Infrequent somatic Fas mutations but no evidence of Bcl10 mutations or t(11;18) in primary cutaneous MALT-type lymphoma.

Abstract

Genetic alterations that allow tumour cells to evade apoptosis have recently been identified as key features of extranodal marginal zone lymphoma of mucosa-associated lymphoid tissue type (MALT-type lymphoma). The t(11;18), which produces the putative anti-apoptotic fusion protein API2-MALT1, has been identified in a large proportion of extracutaneous MALT-type lymphomas and a smaller fraction of tumours harbour mutations that inactivate the pro-apoptotic functions of Fas and Bcl10. The present study has examined the status of these genes in 19 primary cutaneous B-cell lymphomas (PCBCLs), 12 of which were MALT-type lymphomas according to the WHO classification. None of the 19 PCBCLs carried the t(11;18) and tumour-specific Bcl10 alterations were not identified at the genomic level or at the mRNA level.

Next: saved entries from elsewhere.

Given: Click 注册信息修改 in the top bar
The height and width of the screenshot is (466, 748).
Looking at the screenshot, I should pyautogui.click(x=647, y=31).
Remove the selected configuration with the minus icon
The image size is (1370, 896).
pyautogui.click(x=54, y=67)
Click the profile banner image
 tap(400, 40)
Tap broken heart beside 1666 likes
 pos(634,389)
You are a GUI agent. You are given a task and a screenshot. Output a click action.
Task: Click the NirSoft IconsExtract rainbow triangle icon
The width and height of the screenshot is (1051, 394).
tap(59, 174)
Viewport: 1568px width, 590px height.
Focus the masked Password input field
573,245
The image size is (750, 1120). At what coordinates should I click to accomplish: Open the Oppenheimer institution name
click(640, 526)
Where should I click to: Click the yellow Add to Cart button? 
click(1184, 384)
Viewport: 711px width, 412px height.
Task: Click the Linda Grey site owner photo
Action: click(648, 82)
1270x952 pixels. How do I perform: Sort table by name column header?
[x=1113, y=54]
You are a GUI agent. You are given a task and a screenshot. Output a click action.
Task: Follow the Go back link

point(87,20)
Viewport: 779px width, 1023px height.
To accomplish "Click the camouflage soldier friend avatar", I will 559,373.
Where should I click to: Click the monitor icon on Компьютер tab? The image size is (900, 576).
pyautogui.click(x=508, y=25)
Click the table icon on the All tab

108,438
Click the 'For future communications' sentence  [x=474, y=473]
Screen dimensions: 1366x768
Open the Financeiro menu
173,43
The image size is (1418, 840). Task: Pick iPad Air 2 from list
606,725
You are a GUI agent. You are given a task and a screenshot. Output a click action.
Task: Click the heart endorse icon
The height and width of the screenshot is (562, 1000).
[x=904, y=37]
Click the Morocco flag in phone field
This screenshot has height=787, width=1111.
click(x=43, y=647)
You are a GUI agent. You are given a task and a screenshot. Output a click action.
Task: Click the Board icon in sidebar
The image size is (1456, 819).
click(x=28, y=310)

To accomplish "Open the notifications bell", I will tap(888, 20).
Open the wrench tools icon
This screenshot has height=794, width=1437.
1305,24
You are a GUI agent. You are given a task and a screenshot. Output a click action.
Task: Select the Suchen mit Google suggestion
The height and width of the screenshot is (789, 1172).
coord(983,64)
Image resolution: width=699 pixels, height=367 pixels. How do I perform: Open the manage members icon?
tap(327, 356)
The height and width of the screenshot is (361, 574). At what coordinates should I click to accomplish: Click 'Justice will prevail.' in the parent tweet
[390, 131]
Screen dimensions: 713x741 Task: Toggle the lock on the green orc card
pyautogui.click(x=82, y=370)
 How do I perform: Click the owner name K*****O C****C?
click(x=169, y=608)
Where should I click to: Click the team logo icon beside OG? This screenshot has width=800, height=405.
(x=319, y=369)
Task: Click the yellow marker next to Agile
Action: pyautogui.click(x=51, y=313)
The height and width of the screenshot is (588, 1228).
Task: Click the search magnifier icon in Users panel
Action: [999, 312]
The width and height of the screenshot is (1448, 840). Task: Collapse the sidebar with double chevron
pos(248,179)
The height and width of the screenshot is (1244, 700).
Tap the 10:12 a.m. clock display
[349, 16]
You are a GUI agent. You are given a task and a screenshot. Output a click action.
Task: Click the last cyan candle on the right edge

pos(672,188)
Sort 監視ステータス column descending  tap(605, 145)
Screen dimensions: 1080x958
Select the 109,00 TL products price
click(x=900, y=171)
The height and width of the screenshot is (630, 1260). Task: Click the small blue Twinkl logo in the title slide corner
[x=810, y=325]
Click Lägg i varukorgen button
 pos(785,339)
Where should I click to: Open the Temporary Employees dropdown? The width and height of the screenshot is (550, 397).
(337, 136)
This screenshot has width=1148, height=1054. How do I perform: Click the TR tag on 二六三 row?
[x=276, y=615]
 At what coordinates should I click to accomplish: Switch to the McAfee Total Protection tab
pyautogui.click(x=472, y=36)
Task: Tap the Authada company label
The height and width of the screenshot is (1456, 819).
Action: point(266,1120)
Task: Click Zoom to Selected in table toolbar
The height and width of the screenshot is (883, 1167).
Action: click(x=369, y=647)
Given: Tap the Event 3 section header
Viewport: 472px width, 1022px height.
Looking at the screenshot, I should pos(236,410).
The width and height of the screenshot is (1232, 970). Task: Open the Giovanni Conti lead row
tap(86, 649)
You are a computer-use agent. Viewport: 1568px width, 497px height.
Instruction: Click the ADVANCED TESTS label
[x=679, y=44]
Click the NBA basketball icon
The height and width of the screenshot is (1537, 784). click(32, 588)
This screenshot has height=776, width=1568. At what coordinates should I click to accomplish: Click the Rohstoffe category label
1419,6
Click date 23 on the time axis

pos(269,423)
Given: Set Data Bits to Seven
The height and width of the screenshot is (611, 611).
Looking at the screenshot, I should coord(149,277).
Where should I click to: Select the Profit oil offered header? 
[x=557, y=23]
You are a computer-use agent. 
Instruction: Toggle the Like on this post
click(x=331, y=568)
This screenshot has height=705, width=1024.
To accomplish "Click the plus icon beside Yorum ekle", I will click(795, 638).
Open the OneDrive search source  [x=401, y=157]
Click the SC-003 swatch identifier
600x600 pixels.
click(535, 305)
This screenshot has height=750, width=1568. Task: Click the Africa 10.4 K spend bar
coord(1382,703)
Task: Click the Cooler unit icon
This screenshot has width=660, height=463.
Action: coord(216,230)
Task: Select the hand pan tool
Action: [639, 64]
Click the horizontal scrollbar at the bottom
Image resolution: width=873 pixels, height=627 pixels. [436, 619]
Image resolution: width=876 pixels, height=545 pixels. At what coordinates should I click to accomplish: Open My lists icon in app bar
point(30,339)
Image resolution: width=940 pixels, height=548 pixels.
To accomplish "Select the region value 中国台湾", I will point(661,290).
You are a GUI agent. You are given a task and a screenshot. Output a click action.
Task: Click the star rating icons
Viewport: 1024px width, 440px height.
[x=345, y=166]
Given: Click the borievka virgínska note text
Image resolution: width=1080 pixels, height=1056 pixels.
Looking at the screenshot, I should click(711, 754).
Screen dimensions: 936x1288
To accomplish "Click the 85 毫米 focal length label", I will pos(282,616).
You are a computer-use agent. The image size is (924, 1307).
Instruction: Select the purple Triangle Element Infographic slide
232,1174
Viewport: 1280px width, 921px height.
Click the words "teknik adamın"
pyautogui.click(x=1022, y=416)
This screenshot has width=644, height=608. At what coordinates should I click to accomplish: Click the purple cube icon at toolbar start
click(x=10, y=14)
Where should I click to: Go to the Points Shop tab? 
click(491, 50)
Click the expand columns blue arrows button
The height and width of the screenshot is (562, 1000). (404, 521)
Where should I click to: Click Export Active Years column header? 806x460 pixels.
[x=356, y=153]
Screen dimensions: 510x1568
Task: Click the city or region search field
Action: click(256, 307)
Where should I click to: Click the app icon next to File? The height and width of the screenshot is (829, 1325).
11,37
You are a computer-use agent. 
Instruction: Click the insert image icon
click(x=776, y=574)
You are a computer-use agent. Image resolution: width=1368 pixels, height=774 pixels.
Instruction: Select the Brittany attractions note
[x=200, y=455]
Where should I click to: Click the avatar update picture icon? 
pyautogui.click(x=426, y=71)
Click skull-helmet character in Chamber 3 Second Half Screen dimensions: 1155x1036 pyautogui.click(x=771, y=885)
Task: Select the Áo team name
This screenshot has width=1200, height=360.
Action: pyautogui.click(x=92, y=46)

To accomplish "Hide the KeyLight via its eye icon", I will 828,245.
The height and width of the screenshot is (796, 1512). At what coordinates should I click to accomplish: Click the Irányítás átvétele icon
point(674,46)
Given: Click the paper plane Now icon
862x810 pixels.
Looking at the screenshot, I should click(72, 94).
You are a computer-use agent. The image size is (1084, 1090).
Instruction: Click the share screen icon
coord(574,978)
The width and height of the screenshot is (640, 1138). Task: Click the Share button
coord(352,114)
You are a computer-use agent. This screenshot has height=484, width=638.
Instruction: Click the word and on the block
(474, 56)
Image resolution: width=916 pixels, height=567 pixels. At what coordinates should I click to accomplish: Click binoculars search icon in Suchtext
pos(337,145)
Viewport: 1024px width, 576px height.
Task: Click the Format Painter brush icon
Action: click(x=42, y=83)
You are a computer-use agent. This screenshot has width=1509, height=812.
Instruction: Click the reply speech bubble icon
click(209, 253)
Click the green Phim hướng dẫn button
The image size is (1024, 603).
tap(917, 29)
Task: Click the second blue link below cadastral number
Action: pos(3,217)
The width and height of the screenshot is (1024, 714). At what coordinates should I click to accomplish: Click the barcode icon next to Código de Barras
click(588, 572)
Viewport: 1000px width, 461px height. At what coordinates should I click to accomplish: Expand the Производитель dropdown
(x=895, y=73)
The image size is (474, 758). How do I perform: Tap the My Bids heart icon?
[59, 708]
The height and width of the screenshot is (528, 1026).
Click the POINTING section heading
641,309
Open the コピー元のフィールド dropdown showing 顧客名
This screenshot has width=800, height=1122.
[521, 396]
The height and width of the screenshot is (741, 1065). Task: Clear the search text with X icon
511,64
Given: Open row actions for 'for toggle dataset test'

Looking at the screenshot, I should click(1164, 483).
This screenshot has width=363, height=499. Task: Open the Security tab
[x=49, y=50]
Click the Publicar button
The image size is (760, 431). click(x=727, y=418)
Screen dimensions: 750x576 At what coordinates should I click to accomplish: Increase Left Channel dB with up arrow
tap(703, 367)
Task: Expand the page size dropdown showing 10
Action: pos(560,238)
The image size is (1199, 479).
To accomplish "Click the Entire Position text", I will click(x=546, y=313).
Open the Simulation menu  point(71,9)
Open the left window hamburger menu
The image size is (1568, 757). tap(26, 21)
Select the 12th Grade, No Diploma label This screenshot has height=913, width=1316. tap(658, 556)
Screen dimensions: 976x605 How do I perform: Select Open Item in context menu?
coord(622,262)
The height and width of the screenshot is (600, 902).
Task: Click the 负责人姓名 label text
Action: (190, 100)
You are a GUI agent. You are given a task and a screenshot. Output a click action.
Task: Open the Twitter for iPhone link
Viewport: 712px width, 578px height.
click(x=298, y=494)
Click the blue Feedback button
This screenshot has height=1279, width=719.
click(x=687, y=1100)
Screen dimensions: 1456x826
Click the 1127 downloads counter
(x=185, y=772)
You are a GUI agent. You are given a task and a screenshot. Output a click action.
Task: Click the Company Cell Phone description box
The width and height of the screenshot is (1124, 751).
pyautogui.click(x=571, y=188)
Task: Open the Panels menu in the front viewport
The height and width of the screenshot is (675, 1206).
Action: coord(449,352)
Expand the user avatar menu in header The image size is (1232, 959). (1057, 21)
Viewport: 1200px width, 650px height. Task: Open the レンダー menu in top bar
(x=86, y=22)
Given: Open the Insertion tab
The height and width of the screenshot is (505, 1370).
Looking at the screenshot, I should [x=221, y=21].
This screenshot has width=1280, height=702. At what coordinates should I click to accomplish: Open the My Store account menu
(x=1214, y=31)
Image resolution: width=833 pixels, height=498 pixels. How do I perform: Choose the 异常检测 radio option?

Somatic Fas mutations causing truncation of the Fas receptor were identified in two MALT-type lymphomas. Both patients with Fas mutant PCBCL exhibited benign conditions of dysregulated lymphoproliferation. One had autoimmune diabetes and rheumatoid arthritis and the other had a 25-year history of recurrent cutaneous pseudo-lymphomas. It is suggested that Fas mutation permits the survival and hence the accumulation of autoreactive B cells. This expansion of autoreactive B cells is analogous to the expansion of B cells chronically stimulated by exogenous antigens in the development of MALT-type lymphoma.